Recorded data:
-=-=-=-=-

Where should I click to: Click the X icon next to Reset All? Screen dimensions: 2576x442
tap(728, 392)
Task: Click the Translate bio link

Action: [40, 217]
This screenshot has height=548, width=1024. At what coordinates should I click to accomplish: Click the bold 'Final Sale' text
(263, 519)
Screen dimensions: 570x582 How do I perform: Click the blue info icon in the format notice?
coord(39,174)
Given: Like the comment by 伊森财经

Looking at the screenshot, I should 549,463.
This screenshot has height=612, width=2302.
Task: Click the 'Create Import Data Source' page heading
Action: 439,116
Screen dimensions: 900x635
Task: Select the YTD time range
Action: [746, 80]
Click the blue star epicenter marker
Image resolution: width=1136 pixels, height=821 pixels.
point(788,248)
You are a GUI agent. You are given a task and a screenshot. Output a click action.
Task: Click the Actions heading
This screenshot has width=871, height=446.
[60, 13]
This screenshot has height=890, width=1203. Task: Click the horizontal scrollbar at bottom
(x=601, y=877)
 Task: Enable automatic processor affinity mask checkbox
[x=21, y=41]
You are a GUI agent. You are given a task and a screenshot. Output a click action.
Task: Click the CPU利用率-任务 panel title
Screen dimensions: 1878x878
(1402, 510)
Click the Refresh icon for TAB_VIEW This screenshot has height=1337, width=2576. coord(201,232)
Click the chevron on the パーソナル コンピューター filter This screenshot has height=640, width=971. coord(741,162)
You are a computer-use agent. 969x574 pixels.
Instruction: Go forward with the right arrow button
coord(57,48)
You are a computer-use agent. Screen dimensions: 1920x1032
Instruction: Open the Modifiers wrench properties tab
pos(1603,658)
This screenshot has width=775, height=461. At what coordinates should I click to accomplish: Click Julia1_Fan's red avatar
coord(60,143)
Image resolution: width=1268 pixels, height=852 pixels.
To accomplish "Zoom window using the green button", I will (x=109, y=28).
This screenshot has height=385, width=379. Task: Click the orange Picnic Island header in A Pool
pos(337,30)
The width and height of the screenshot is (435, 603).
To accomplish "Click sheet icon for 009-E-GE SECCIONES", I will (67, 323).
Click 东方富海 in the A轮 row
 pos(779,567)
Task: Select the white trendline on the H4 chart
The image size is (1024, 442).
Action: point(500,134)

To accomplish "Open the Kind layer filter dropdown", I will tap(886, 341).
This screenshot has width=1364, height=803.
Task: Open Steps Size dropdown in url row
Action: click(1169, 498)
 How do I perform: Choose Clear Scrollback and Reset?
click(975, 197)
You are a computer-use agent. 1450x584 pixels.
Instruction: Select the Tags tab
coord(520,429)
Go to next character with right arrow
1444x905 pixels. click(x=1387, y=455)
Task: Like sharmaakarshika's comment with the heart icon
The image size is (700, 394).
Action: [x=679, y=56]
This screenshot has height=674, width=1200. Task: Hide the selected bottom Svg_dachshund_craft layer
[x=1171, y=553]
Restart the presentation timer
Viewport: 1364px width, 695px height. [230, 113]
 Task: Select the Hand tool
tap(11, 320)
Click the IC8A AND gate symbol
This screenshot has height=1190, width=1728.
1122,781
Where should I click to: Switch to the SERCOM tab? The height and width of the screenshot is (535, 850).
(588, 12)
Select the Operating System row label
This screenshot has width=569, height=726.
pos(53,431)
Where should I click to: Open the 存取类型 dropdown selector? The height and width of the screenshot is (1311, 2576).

-=-=-=-=-

TASK ITEM:
Across all the records above, find each line with "computer" in it and copy it.

WRITTEN ANSWER:
You are a computer-use agent. 969x574 pixels.
You are a computer-use agent. Screen dimensions: 1920x1032
You are a computer-use agent. 1450x584 pixels.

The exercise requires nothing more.